Strong voices from the Arctic
Close your eyes and think of the Arctic: what do you see? We’re willing to bet you’re seeing a picture of a barren white landscape, with maybe an iceberg or two, and a polar bear. In this issue of The Circle, we are inviting you to look closer into your mental picture of the Arctic, and to see the people who inhabit the landscape. People are present here, and they are often intimately affected by changes being triggered in their environments by people living far away.
Who are the people living in the Arctic? How are their lives influenced by the dramatic changes occurring in the region, as temperatures reach record high levels, the sea ice is melting with an alarming speed, and countries and companies compete for access to the wealth of arctic resources? How do people of the North cope with and adapt to these changes, and what is the role of traditional knowledge in these processes today? Is it possible to find a way forward to ensure a balance between resource exploitation on the one hand, and conservation of the Arctic’s unique and vulnerable natural values on the other? How do the arctic peoples themselves contribute to these processes?

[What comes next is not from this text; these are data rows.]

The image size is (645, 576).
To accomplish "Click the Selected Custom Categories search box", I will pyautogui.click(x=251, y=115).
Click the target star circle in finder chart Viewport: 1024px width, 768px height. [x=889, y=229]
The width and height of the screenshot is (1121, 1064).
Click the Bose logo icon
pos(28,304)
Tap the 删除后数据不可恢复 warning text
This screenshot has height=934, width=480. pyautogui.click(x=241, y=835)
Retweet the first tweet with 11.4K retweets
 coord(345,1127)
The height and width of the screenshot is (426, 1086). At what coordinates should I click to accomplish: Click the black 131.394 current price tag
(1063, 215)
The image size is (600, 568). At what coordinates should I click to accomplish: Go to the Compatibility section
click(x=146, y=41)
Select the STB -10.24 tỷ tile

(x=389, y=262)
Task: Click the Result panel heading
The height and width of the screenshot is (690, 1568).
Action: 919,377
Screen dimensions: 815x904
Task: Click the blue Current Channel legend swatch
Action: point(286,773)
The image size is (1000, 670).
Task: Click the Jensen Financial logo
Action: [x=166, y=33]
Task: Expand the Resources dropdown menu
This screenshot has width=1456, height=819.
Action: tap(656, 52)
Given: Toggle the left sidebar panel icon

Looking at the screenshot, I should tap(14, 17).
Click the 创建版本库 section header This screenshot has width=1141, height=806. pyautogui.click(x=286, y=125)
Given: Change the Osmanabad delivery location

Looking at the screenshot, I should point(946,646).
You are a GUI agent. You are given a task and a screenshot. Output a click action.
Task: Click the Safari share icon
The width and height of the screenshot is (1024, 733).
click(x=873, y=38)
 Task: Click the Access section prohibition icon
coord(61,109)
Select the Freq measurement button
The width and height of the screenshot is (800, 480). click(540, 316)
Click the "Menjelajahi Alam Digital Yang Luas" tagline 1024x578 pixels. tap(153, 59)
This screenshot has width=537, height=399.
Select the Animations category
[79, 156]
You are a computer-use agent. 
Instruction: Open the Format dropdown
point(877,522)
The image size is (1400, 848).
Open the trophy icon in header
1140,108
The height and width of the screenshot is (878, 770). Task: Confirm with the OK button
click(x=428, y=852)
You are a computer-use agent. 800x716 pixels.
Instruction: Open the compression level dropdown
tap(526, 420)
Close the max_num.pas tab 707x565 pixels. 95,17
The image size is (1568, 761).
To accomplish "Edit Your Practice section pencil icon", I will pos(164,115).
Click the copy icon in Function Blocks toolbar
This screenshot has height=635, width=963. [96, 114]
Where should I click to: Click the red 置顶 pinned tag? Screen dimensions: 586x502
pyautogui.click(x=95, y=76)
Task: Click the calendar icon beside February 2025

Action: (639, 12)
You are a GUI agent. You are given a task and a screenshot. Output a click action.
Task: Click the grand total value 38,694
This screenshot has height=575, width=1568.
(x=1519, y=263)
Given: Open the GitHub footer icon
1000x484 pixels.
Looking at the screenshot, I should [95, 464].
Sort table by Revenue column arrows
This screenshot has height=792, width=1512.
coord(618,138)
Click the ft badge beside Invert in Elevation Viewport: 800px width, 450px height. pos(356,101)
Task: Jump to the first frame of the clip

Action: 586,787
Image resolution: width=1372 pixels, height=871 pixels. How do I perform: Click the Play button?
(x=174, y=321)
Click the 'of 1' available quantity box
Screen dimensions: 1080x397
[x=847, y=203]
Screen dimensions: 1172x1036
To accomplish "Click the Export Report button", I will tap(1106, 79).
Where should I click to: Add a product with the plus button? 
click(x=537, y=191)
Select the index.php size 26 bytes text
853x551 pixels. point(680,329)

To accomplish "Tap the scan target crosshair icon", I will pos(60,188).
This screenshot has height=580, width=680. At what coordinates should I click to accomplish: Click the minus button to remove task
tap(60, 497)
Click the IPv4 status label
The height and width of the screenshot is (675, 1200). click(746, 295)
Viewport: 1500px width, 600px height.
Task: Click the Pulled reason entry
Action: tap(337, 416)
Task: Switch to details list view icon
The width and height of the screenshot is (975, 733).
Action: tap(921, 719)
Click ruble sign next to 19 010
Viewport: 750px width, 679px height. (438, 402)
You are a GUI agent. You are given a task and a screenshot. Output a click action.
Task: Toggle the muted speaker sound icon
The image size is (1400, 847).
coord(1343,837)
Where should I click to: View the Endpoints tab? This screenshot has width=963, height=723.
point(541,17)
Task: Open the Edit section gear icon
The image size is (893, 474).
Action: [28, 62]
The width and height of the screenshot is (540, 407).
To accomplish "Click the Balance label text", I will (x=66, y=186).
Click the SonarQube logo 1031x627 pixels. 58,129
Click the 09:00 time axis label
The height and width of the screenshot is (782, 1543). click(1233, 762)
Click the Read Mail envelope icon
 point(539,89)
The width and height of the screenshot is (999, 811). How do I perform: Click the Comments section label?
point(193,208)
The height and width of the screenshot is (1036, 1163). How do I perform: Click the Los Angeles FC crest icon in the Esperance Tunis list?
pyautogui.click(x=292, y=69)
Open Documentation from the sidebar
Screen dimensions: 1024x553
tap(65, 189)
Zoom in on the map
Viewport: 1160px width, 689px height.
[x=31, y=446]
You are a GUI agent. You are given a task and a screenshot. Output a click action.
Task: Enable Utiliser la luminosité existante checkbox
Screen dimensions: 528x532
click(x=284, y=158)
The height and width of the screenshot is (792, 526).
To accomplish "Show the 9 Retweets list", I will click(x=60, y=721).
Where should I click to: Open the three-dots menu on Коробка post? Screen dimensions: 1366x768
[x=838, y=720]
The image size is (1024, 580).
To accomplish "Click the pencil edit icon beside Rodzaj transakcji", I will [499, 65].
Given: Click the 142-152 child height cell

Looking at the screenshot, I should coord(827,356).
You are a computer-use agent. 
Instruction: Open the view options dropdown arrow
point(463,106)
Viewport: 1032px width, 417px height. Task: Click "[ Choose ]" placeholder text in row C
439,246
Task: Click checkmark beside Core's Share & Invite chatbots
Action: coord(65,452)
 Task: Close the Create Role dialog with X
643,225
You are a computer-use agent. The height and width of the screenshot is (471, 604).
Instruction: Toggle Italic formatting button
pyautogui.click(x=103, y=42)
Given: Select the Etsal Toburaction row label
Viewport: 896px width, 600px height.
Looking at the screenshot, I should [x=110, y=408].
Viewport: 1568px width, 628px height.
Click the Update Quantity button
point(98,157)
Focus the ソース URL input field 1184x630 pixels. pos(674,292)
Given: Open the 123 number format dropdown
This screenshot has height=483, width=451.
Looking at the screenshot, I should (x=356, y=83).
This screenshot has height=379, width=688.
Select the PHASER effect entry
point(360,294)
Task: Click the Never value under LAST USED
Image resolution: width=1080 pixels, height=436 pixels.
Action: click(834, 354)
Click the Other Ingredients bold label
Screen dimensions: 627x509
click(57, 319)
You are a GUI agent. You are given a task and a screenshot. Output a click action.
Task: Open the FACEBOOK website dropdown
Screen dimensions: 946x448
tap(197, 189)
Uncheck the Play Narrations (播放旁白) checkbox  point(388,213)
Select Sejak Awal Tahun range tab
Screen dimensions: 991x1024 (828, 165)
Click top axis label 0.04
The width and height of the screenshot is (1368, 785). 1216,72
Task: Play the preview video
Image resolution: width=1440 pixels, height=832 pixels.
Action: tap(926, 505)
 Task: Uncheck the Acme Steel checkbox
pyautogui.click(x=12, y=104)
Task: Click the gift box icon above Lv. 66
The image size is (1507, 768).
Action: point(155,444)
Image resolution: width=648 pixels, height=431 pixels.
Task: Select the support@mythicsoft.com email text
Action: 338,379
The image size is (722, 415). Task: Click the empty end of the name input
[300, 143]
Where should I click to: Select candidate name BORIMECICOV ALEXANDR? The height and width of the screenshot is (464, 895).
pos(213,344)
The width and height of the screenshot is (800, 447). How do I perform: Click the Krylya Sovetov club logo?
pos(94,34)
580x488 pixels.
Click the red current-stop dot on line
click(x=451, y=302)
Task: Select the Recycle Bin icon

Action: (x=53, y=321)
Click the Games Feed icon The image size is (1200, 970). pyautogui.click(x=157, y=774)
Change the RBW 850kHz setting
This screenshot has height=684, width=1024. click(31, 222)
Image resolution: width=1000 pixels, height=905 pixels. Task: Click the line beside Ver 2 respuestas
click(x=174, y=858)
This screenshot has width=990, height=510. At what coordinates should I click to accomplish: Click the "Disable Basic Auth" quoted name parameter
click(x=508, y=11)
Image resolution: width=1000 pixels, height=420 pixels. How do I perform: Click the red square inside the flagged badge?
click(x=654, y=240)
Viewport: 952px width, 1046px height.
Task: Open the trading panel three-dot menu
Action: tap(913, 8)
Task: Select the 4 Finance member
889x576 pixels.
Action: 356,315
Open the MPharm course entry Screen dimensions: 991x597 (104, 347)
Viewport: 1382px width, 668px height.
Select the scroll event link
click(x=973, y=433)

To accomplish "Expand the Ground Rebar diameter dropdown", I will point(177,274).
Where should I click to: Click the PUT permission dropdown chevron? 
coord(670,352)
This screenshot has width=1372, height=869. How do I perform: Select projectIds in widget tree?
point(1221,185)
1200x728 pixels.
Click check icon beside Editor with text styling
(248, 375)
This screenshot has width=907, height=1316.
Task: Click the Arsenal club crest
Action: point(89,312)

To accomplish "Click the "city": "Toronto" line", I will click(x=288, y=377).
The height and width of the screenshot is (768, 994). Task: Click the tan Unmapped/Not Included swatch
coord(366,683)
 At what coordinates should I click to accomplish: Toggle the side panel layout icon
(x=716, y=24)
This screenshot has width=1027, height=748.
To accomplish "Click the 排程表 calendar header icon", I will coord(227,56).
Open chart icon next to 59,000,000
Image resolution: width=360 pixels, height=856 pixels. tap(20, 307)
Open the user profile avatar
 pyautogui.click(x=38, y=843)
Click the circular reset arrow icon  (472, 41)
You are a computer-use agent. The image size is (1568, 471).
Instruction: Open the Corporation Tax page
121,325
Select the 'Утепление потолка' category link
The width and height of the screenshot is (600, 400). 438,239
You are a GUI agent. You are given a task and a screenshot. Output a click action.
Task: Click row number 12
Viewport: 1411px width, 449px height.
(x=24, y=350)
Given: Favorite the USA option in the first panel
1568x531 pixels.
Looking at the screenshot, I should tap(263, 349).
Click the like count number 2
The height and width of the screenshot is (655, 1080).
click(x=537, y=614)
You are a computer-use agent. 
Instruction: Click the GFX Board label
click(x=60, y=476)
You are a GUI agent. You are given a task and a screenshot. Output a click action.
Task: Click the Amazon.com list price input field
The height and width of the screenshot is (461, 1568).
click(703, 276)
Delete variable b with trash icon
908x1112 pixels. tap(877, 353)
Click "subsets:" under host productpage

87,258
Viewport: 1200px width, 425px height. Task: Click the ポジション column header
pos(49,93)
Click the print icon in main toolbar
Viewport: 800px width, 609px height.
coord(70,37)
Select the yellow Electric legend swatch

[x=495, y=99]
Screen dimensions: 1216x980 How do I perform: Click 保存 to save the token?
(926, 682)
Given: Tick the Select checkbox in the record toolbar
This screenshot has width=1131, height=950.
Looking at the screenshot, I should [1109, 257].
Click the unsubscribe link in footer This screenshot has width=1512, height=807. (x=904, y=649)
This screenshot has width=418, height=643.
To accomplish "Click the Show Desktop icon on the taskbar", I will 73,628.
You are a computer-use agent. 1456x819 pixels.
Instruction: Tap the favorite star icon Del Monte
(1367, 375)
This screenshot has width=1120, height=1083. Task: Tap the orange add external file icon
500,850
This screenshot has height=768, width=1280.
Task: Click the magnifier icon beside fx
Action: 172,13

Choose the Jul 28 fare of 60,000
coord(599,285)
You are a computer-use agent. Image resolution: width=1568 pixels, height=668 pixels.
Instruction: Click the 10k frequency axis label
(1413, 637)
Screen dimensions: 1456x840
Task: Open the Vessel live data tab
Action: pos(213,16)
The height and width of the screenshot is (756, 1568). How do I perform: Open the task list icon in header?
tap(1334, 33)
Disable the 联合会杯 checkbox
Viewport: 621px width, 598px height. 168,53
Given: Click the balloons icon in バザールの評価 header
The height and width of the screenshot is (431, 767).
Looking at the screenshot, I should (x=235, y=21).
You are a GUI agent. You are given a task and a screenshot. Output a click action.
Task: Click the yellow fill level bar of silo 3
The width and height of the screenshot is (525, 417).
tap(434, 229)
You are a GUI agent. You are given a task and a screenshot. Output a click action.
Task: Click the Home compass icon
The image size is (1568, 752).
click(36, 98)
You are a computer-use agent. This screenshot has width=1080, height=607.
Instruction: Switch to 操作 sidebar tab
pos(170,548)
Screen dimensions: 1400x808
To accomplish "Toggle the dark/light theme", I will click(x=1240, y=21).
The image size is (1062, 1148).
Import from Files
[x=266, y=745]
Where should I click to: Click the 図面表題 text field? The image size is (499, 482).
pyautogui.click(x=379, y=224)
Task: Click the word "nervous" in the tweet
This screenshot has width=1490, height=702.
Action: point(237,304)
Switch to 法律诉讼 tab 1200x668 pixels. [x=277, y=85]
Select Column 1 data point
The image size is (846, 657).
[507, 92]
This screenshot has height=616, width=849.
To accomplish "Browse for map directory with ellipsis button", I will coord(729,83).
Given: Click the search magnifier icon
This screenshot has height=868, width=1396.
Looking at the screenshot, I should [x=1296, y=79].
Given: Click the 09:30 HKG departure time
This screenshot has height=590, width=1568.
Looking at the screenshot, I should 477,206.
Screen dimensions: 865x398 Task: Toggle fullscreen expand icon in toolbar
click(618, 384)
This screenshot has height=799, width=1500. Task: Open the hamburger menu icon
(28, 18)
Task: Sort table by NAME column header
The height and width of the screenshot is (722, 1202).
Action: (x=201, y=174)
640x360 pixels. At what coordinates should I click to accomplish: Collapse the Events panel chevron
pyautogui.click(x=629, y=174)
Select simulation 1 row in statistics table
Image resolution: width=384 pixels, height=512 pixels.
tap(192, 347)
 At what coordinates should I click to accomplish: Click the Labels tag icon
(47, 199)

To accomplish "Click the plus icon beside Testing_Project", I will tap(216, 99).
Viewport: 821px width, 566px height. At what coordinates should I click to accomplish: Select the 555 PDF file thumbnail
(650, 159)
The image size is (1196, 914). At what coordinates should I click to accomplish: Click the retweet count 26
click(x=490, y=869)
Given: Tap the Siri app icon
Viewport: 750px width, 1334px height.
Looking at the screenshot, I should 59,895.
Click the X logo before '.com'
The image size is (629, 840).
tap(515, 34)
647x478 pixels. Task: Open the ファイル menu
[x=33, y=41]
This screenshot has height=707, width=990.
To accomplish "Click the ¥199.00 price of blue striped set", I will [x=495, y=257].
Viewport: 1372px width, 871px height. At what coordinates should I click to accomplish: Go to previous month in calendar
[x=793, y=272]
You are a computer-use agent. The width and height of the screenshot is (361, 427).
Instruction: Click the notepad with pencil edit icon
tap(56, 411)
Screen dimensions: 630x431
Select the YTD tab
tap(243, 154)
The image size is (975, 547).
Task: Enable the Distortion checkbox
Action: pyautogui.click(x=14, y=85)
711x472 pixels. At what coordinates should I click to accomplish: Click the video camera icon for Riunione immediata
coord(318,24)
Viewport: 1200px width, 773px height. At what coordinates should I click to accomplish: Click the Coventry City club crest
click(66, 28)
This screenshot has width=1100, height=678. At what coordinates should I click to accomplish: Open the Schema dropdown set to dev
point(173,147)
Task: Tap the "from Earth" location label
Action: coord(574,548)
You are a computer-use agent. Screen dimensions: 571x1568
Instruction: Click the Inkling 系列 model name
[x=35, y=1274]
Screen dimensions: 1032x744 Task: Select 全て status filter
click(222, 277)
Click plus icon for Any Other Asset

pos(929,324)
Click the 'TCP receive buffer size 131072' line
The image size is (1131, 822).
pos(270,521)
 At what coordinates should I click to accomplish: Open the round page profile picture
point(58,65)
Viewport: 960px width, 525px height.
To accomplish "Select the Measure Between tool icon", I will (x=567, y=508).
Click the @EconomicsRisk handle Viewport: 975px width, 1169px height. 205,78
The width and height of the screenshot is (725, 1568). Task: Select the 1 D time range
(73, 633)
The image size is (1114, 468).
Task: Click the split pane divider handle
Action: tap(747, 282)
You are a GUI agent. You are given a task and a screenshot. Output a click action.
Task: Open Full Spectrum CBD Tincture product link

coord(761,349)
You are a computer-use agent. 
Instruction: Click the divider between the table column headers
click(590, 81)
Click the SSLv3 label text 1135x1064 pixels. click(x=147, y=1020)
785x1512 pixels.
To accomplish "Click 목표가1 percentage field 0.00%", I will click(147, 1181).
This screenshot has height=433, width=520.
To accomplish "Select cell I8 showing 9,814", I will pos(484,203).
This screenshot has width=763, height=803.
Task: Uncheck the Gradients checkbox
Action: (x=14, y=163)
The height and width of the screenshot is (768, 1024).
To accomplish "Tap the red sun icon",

These are some of the questions we asked in this issue of The Circle, which focuses on arctic peoples, or human response to arctic change.
As always, we have asked for contributions from some of the key people involved in analysing and trying to understand these issues. But most importantly, we have invited people who live in the Arctic to share their perspectives; people from a variety of countries, backgrounds, cultures and professions – from the student/fisherman in Norway to Indigenous leaders and the Premier of Greenland.
According to the Arctic Council, around four million people live in the Arctic. These people are spread out over one sixth of the Earth’s landmass and cover 24 time zones, and include over thirty different Indigenous peoples and dozens of languages.
With such a population diversity, we did not expect anything else than a diversity of opinion in terms of what the challenges and solutions are.
But some important trends emerge. The people in today’s Arctic are living through some of the most dramatic changes the region has ever experienced. They are in many ways living on the margins of the rest of the world, in terms of geography, but sometimes also in terms of access to resources, decision-making and human development. But as the world is turning its attention to the Arctic and its possibilities and its challenges, the peoples of the North have strong opinions. They want to be included in the discussions and they demand to be listened to. After all, these are the people who can call the Arctic their home.